The desire to run from the call of the Lord is not unusual. It arises in the hearts of many of us when we experience that call as summoning us to something we do not want to do.
How do we respond to the call recorded in the Gospel passage from Sunday (Mark 1:14-20)? This is a crucial question, since we are dealing with the summons that stands at the heart of every Christian life, namely, the call to salvation in Christ.
Jesus announces the coming near, through and in him, of God's kingdom, and then stipulates the necessary response for the acceptance of his message: "repent, and believe in the good news." The call to salvation meets its requisite response when we turn to the Lord in faith and repentance. The sine qua non of the Christian life is a firm decision so to change one's life as to be separated from whatever is contrary to the divine summons (repentance), and to surrender to Christ and the supremacy of his grace (faith).

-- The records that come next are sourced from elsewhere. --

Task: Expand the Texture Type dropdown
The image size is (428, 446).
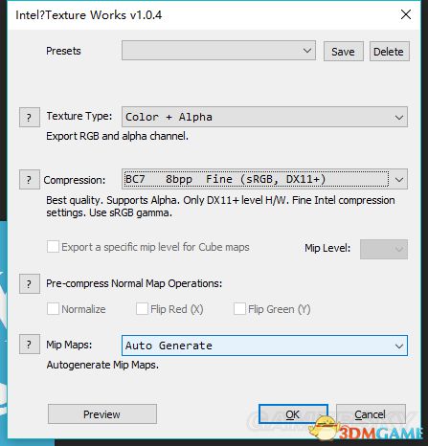Action: 264,117
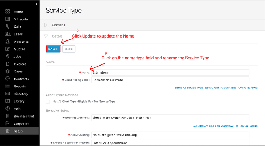The width and height of the screenshot is (265, 146).
Task: Select the Quotes edit icon
Action: click(x=8, y=49)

Especially in our day, marked by the exaltation of the autonomous Self, we might well be tempted to run from such a call. Encouraged by the individualism of Western society to establish ourselves as the standard of measure in all things, the idea that someone else sets the terms for the way I am to live can be difficult to accept. As Christians, though, we know very well that we do not get to follow the Lord on our own terms. He is the Lord; therefore, he leads the way.
As impossible as his terms may appear to us, there is no need to be discouraged. In his love for us, Jesus not only calls us to holiness and salvation but also makes it possible for us to respond as he wills. Notice how the Gospel passage demonstrates this at work in the response of the first persons sought out by Jesus to be his disciples. We are told that those fishermen left their nets to follow the Lord. That is to say, so ready and eager were they to follow this man, Jesus, to surrender all to him, that they left behind the lives they had constructed for themselves in order to adopt a radically new life in him. Very important to observe here is the presence of what is called the "theological passive," often used in Sacred Scripture to indicate the priority of the Lord, who acts upon the recipient. In this story of call, it is the Lord Jesus who initiates the action (we do not call ourselves to discipleship). Furthermore, it is he who will make these fishermen into "fishers of people" (we do not make ourselves disciples; we are made so by God's grace). The terms that the Lord sets for following him, faith and repentance, may seem difficult, even impossible to us. Rightly so; they are. By God's grace, though, we are made able to accept them and to live them with joy.
So, in those moments when we might be tempted to "do a Jonah" and flee, let's keep in mind that, if we are to run anywhere, it should be away from whatever is contrary to holiness and toward the Lord, who alone leads us to the fullness of life.